Reproduce the listing below word for word, keeping every line in its original order.

## START

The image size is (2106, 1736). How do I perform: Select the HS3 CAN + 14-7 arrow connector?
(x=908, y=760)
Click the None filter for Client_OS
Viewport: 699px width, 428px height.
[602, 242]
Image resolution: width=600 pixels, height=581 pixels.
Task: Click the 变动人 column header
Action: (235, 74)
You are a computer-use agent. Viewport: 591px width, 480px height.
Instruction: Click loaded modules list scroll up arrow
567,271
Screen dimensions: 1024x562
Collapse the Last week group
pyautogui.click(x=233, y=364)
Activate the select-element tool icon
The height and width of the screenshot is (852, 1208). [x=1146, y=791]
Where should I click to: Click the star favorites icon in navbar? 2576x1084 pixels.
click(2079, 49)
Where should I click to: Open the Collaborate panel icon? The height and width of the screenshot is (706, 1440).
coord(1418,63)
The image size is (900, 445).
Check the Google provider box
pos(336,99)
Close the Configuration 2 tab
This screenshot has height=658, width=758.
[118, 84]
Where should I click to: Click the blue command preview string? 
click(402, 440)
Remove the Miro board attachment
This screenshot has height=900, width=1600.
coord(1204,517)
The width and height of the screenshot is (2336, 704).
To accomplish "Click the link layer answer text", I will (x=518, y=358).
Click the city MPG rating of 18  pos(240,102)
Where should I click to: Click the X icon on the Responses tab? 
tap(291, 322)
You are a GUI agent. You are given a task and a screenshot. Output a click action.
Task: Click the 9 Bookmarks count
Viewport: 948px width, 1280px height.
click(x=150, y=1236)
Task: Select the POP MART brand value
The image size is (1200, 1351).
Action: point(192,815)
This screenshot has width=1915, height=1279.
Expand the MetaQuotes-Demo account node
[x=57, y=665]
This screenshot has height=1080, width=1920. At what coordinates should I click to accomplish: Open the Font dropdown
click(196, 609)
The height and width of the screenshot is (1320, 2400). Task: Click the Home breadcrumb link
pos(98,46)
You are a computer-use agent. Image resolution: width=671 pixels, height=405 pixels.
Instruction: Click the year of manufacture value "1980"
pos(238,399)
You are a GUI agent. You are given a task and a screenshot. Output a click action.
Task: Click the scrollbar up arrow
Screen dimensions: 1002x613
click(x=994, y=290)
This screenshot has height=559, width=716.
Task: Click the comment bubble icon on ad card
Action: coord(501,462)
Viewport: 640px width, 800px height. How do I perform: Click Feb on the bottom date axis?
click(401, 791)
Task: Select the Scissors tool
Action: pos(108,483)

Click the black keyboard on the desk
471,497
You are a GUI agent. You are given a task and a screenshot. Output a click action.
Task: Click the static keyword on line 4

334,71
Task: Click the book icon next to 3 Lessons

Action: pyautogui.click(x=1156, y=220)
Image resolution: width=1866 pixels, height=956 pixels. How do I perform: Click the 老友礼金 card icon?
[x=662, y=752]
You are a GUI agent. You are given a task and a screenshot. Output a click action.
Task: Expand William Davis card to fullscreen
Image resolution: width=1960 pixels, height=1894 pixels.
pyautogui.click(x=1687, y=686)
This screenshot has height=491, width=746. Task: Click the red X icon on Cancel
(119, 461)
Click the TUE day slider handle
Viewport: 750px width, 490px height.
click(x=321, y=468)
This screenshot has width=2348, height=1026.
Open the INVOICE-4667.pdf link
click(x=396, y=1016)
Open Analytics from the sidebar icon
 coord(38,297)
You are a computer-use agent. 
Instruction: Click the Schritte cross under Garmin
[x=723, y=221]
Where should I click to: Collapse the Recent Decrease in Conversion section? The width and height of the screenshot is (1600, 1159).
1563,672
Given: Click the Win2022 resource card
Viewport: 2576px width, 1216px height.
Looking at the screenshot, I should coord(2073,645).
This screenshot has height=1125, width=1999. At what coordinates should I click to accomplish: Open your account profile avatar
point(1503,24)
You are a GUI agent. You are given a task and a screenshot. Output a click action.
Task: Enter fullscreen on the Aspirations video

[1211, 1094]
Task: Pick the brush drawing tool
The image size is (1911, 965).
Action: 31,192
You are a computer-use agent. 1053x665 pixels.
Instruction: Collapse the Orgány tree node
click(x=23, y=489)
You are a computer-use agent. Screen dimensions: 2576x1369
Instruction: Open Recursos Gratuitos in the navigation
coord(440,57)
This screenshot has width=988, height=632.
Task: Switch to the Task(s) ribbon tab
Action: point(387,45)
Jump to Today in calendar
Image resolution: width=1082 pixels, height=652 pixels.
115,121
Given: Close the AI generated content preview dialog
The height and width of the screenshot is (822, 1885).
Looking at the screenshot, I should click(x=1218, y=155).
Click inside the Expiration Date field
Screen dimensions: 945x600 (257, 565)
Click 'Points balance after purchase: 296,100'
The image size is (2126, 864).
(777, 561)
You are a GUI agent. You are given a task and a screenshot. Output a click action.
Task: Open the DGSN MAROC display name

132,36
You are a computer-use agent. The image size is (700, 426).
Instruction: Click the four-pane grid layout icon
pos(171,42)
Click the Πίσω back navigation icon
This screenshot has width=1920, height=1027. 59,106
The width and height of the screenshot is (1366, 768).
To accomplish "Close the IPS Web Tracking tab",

## END

» Correct result
The image size is (2106, 1736). How do I perform: Select the HS3 CAN + 14-7 arrow connector?
(x=908, y=760)
Click the None filter for Client_OS
Viewport: 699px width, 428px height.
[602, 242]
Image resolution: width=600 pixels, height=581 pixels.
Task: Click the 变动人 column header
Action: (235, 74)
You are a computer-use agent. Viewport: 591px width, 480px height.
Instruction: Click loaded modules list scroll up arrow
567,271
Screen dimensions: 1024x562
Collapse the Last week group
pyautogui.click(x=233, y=364)
Activate the select-element tool icon
The height and width of the screenshot is (852, 1208). [x=1146, y=791]
Where should I click to: Click the star favorites icon in navbar? 2576x1084 pixels.
click(2079, 49)
Where should I click to: Open the Collaborate panel icon? The height and width of the screenshot is (706, 1440).
coord(1418,63)
The image size is (900, 445).
Check the Google provider box
pos(336,99)
Close the Configuration 2 tab
This screenshot has height=658, width=758.
[118, 84]
Where should I click to: Click the blue command preview string? 
click(402, 440)
Remove the Miro board attachment
This screenshot has height=900, width=1600.
coord(1204,517)
The width and height of the screenshot is (2336, 704).
To accomplish "Click the link layer answer text", I will (x=518, y=358).
Click the city MPG rating of 18  pos(240,102)
Where should I click to: Click the X icon on the Responses tab? 
tap(291, 322)
You are a GUI agent. You are given a task and a screenshot. Output a click action.
Task: Click the 9 Bookmarks count
Viewport: 948px width, 1280px height.
click(x=150, y=1236)
Task: Select the POP MART brand value
The image size is (1200, 1351).
Action: point(192,815)
This screenshot has width=1915, height=1279.
Expand the MetaQuotes-Demo account node
[x=57, y=665]
This screenshot has height=1080, width=1920. At what coordinates should I click to accomplish: Open the Font dropdown
click(196, 609)
The height and width of the screenshot is (1320, 2400). Task: Click the Home breadcrumb link
pos(98,46)
You are a computer-use agent. Image resolution: width=671 pixels, height=405 pixels.
Instruction: Click the year of manufacture value "1980"
pos(238,399)
You are a GUI agent. You are given a task and a screenshot. Output a click action.
Task: Click the scrollbar up arrow
Screen dimensions: 1002x613
click(x=994, y=290)
This screenshot has height=559, width=716.
Task: Click the comment bubble icon on ad card
Action: coord(501,462)
Viewport: 640px width, 800px height. How do I perform: Click Feb on the bottom date axis?
click(401, 791)
Task: Select the Scissors tool
Action: pos(108,483)

Click the black keyboard on the desk
471,497
You are a GUI agent. You are given a task and a screenshot. Output a click action.
Task: Click the static keyword on line 4

334,71
Task: Click the book icon next to 3 Lessons

Action: pyautogui.click(x=1156, y=220)
Image resolution: width=1866 pixels, height=956 pixels. How do I perform: Click the 老友礼金 card icon?
[x=662, y=752]
You are a GUI agent. You are given a task and a screenshot. Output a click action.
Task: Expand William Davis card to fullscreen
Image resolution: width=1960 pixels, height=1894 pixels.
pyautogui.click(x=1687, y=686)
This screenshot has height=491, width=746. Task: Click the red X icon on Cancel
(119, 461)
Click the TUE day slider handle
Viewport: 750px width, 490px height.
click(x=321, y=468)
This screenshot has width=2348, height=1026.
Open the INVOICE-4667.pdf link
click(x=396, y=1016)
Open Analytics from the sidebar icon
 coord(38,297)
You are a computer-use agent. 
Instruction: Click the Schritte cross under Garmin
[x=723, y=221]
Where should I click to: Collapse the Recent Decrease in Conversion section? The width and height of the screenshot is (1600, 1159).
1563,672
Given: Click the Win2022 resource card
Viewport: 2576px width, 1216px height.
Looking at the screenshot, I should coord(2073,645).
This screenshot has height=1125, width=1999. At what coordinates should I click to accomplish: Open your account profile avatar
point(1503,24)
You are a GUI agent. You are given a task and a screenshot. Output a click action.
Task: Enter fullscreen on the Aspirations video

[1211, 1094]
Task: Pick the brush drawing tool
The image size is (1911, 965).
Action: 31,192
You are a computer-use agent. 1053x665 pixels.
Instruction: Collapse the Orgány tree node
click(x=23, y=489)
You are a computer-use agent. Screen dimensions: 2576x1369
Instruction: Open Recursos Gratuitos in the navigation
coord(440,57)
This screenshot has width=988, height=632.
Task: Switch to the Task(s) ribbon tab
Action: point(387,45)
Jump to Today in calendar
Image resolution: width=1082 pixels, height=652 pixels.
115,121
Given: Close the AI generated content preview dialog
The height and width of the screenshot is (822, 1885).
Looking at the screenshot, I should click(x=1218, y=155).
Click inside the Expiration Date field
Screen dimensions: 945x600 (257, 565)
Click 'Points balance after purchase: 296,100'
The image size is (2126, 864).
(777, 561)
You are a GUI agent. You are given a task and a screenshot. Output a click action.
Task: Open the DGSN MAROC display name

132,36
You are a computer-use agent. The image size is (700, 426).
Instruction: Click the four-pane grid layout icon
pos(171,42)
Click the Πίσω back navigation icon
This screenshot has width=1920, height=1027. 59,106
The width and height of the screenshot is (1366, 768).
To accomplish "Close the IPS Web Tracking tab",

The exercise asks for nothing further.